ASSIGNED TASK: Output the data exactly, with every line intact.
*** MATERIAL SHOWN Section Begins ***
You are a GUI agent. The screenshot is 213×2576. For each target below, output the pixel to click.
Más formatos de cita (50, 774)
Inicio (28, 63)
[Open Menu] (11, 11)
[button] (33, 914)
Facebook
*** MATERIAL SHOWN Section Ends ***
RESULT BELOW:
You are a GUI agent. The screenshot is 213×2576. For each target below, output the pixel to click.
Más formatos de cita (50, 774)
Inicio (28, 63)
[Open Menu] (11, 11)
[button] (33, 914)
Facebook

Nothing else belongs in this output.